• _WORK ORDER_: The entries shown below are to be printed in full, unaltered.

• _DATA EXTRACT_:
....
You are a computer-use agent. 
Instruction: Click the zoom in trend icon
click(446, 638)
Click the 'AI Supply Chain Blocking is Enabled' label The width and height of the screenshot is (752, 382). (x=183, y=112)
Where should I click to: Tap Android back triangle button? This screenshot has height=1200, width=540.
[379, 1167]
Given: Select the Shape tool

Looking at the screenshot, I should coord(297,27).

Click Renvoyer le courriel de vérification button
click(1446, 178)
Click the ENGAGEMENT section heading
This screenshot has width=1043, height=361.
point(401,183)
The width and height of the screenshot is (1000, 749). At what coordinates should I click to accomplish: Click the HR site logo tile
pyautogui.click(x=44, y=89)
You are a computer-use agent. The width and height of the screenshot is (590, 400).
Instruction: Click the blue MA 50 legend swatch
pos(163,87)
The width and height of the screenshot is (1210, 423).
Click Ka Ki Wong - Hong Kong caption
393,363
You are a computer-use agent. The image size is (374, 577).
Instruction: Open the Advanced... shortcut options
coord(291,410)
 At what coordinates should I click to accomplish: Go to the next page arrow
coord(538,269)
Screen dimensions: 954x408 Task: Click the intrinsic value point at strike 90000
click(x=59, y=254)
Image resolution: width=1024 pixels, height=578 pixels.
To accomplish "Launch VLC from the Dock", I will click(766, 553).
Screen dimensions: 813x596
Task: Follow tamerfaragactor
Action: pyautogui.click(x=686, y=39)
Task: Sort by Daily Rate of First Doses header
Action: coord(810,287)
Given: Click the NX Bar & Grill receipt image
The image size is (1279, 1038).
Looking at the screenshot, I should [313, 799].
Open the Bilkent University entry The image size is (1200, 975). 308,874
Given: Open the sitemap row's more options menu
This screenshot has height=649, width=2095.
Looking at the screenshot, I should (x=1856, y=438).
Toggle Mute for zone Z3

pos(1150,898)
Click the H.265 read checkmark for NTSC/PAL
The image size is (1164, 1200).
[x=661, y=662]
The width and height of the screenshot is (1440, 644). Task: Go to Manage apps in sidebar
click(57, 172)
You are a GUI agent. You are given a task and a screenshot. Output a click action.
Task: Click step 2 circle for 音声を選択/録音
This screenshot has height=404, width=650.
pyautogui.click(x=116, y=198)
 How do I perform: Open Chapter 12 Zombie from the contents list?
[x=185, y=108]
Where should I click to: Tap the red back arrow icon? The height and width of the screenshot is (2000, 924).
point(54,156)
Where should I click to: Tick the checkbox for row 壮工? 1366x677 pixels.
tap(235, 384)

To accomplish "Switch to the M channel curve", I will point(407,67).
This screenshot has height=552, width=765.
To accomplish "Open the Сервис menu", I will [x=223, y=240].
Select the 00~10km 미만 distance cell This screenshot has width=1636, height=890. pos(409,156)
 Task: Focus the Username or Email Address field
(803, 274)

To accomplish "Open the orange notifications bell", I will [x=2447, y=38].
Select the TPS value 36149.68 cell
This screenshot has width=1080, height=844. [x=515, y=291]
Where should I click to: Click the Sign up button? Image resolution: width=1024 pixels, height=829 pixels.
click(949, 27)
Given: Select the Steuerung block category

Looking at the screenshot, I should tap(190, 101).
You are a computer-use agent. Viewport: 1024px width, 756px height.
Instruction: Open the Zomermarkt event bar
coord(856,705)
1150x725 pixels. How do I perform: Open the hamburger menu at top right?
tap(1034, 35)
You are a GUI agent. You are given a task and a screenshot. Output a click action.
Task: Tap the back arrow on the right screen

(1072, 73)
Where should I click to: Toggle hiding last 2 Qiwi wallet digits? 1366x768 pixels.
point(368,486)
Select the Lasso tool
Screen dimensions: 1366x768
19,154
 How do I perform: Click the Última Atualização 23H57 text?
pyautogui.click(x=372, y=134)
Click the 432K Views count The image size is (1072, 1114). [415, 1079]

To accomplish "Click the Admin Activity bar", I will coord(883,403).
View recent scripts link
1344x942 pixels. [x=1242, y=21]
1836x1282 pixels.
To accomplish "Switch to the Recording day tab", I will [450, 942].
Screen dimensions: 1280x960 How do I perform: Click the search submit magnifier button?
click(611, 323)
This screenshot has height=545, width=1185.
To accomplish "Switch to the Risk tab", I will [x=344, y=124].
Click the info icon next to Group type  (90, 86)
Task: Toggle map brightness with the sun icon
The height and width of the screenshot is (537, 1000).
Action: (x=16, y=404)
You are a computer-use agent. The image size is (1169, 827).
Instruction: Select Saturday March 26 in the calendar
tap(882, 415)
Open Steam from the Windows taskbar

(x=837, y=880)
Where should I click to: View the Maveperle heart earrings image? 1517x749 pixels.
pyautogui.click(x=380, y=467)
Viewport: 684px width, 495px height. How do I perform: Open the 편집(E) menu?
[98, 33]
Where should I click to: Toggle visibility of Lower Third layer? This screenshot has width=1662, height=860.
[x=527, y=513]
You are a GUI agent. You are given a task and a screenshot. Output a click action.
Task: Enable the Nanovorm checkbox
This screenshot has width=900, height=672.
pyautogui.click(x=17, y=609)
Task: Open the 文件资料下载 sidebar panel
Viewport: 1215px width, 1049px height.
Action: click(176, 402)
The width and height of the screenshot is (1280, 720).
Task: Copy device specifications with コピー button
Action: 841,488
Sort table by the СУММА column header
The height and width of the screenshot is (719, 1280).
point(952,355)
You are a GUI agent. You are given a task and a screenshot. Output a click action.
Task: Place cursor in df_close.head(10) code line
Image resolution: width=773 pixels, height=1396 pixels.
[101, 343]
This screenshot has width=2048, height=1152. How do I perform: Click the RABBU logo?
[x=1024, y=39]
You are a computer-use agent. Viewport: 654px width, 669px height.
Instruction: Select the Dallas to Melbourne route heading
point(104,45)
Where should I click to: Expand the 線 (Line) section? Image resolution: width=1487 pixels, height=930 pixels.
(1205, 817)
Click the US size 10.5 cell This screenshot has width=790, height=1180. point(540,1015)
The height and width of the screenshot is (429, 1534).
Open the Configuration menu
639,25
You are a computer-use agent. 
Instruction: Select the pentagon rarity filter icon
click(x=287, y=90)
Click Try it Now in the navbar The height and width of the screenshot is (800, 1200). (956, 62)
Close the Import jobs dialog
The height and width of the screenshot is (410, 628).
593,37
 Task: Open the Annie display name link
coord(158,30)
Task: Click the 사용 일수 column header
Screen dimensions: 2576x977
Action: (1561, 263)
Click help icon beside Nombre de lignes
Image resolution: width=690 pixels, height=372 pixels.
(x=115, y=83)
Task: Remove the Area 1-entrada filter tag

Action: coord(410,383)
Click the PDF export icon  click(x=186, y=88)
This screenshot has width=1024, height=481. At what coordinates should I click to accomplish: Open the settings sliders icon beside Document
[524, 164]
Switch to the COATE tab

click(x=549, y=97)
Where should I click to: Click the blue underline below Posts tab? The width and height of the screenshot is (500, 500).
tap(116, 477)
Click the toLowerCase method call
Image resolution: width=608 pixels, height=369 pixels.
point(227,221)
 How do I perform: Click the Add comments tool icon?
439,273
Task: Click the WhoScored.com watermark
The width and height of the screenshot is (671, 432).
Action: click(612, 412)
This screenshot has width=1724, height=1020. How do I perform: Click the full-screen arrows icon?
....
• _COMPLETED EXERCISE_:
You are a computer-use agent. 
Instruction: Click the zoom in trend icon
click(446, 638)
Click the 'AI Supply Chain Blocking is Enabled' label The width and height of the screenshot is (752, 382). (x=183, y=112)
Where should I click to: Tap Android back triangle button? This screenshot has height=1200, width=540.
[379, 1167]
Given: Select the Shape tool

Looking at the screenshot, I should coord(297,27).

Click Renvoyer le courriel de vérification button
click(1446, 178)
Click the ENGAGEMENT section heading
This screenshot has width=1043, height=361.
point(401,183)
The width and height of the screenshot is (1000, 749). At what coordinates should I click to accomplish: Click the HR site logo tile
pyautogui.click(x=44, y=89)
You are a computer-use agent. The width and height of the screenshot is (590, 400).
Instruction: Click the blue MA 50 legend swatch
pos(163,87)
The width and height of the screenshot is (1210, 423).
Click Ka Ki Wong - Hong Kong caption
393,363
You are a computer-use agent. The image size is (374, 577).
Instruction: Open the Advanced... shortcut options
coord(291,410)
 At what coordinates should I click to accomplish: Go to the next page arrow
coord(538,269)
Screen dimensions: 954x408 Task: Click the intrinsic value point at strike 90000
click(x=59, y=254)
Image resolution: width=1024 pixels, height=578 pixels.
To accomplish "Launch VLC from the Dock", I will click(766, 553).
Screen dimensions: 813x596
Task: Follow tamerfaragactor
Action: pyautogui.click(x=686, y=39)
Task: Sort by Daily Rate of First Doses header
Action: coord(810,287)
Given: Click the NX Bar & Grill receipt image
The image size is (1279, 1038).
Looking at the screenshot, I should [313, 799].
Open the Bilkent University entry The image size is (1200, 975). 308,874
Given: Open the sitemap row's more options menu
This screenshot has height=649, width=2095.
Looking at the screenshot, I should (x=1856, y=438).
Toggle Mute for zone Z3

pos(1150,898)
Click the H.265 read checkmark for NTSC/PAL
The image size is (1164, 1200).
[x=661, y=662]
The width and height of the screenshot is (1440, 644). Task: Go to Manage apps in sidebar
click(57, 172)
You are a GUI agent. You are given a task and a screenshot. Output a click action.
Task: Click step 2 circle for 音声を選択/録音
This screenshot has height=404, width=650.
pyautogui.click(x=116, y=198)
 How do I perform: Open Chapter 12 Zombie from the contents list?
[x=185, y=108]
Where should I click to: Tap the red back arrow icon? The height and width of the screenshot is (2000, 924).
point(54,156)
Where should I click to: Tick the checkbox for row 壮工? 1366x677 pixels.
tap(235, 384)

To accomplish "Switch to the M channel curve", I will point(407,67).
This screenshot has height=552, width=765.
To accomplish "Open the Сервис menu", I will [x=223, y=240].
Select the 00~10km 미만 distance cell This screenshot has width=1636, height=890. pos(409,156)
 Task: Focus the Username or Email Address field
(803, 274)

To accomplish "Open the orange notifications bell", I will [x=2447, y=38].
Select the TPS value 36149.68 cell
This screenshot has width=1080, height=844. [x=515, y=291]
Where should I click to: Click the Sign up button? Image resolution: width=1024 pixels, height=829 pixels.
click(949, 27)
Given: Select the Steuerung block category

Looking at the screenshot, I should tap(190, 101).
You are a computer-use agent. Viewport: 1024px width, 756px height.
Instruction: Open the Zomermarkt event bar
coord(856,705)
1150x725 pixels. How do I perform: Open the hamburger menu at top right?
tap(1034, 35)
You are a GUI agent. You are given a task and a screenshot. Output a click action.
Task: Tap the back arrow on the right screen

(1072, 73)
Where should I click to: Toggle hiding last 2 Qiwi wallet digits? 1366x768 pixels.
point(368,486)
Select the Lasso tool
Screen dimensions: 1366x768
19,154
 How do I perform: Click the Última Atualização 23H57 text?
pyautogui.click(x=372, y=134)
Click the 432K Views count The image size is (1072, 1114). [415, 1079]

To accomplish "Click the Admin Activity bar", I will coord(883,403).
View recent scripts link
1344x942 pixels. [x=1242, y=21]
1836x1282 pixels.
To accomplish "Switch to the Recording day tab", I will [450, 942].
Screen dimensions: 1280x960 How do I perform: Click the search submit magnifier button?
click(611, 323)
This screenshot has height=545, width=1185.
To accomplish "Switch to the Risk tab", I will [x=344, y=124].
Click the info icon next to Group type  (90, 86)
Task: Toggle map brightness with the sun icon
The height and width of the screenshot is (537, 1000).
Action: (x=16, y=404)
You are a computer-use agent. The image size is (1169, 827).
Instruction: Select Saturday March 26 in the calendar
tap(882, 415)
Open Steam from the Windows taskbar

(x=837, y=880)
Where should I click to: View the Maveperle heart earrings image? 1517x749 pixels.
pyautogui.click(x=380, y=467)
Viewport: 684px width, 495px height. How do I perform: Open the 편집(E) menu?
[98, 33]
Where should I click to: Toggle visibility of Lower Third layer? This screenshot has width=1662, height=860.
[x=527, y=513]
You are a GUI agent. You are given a task and a screenshot. Output a click action.
Task: Enable the Nanovorm checkbox
This screenshot has width=900, height=672.
pyautogui.click(x=17, y=609)
Task: Open the 文件资料下载 sidebar panel
Viewport: 1215px width, 1049px height.
Action: click(176, 402)
The width and height of the screenshot is (1280, 720).
Task: Copy device specifications with コピー button
Action: 841,488
Sort table by the СУММА column header
The height and width of the screenshot is (719, 1280).
point(952,355)
You are a GUI agent. You are given a task and a screenshot. Output a click action.
Task: Place cursor in df_close.head(10) code line
Image resolution: width=773 pixels, height=1396 pixels.
[101, 343]
This screenshot has width=2048, height=1152. How do I perform: Click the RABBU logo?
[x=1024, y=39]
You are a computer-use agent. Viewport: 654px width, 669px height.
Instruction: Select the Dallas to Melbourne route heading
point(104,45)
Where should I click to: Expand the 線 (Line) section? Image resolution: width=1487 pixels, height=930 pixels.
(1205, 817)
Click the US size 10.5 cell This screenshot has width=790, height=1180. point(540,1015)
The height and width of the screenshot is (429, 1534).
Open the Configuration menu
639,25
You are a computer-use agent. 
Instruction: Select the pentagon rarity filter icon
click(x=287, y=90)
Click Try it Now in the navbar The height and width of the screenshot is (800, 1200). (956, 62)
Close the Import jobs dialog
The height and width of the screenshot is (410, 628).
593,37
 Task: Open the Annie display name link
coord(158,30)
Task: Click the 사용 일수 column header
Screen dimensions: 2576x977
Action: (1561, 263)
Click help icon beside Nombre de lignes
Image resolution: width=690 pixels, height=372 pixels.
(x=115, y=83)
Task: Remove the Area 1-entrada filter tag

Action: coord(410,383)
Click the PDF export icon  click(x=186, y=88)
This screenshot has width=1024, height=481. At what coordinates should I click to accomplish: Open the settings sliders icon beside Document
[524, 164]
Switch to the COATE tab

click(x=549, y=97)
Where should I click to: Click the blue underline below Posts tab? The width and height of the screenshot is (500, 500).
tap(116, 477)
Click the toLowerCase method call
Image resolution: width=608 pixels, height=369 pixels.
point(227,221)
 How do I perform: Click the Add comments tool icon?
439,273
Task: Click the WhoScored.com watermark
The width and height of the screenshot is (671, 432).
Action: click(612, 412)
This screenshot has width=1724, height=1020. How do I perform: Click the full-screen arrows icon?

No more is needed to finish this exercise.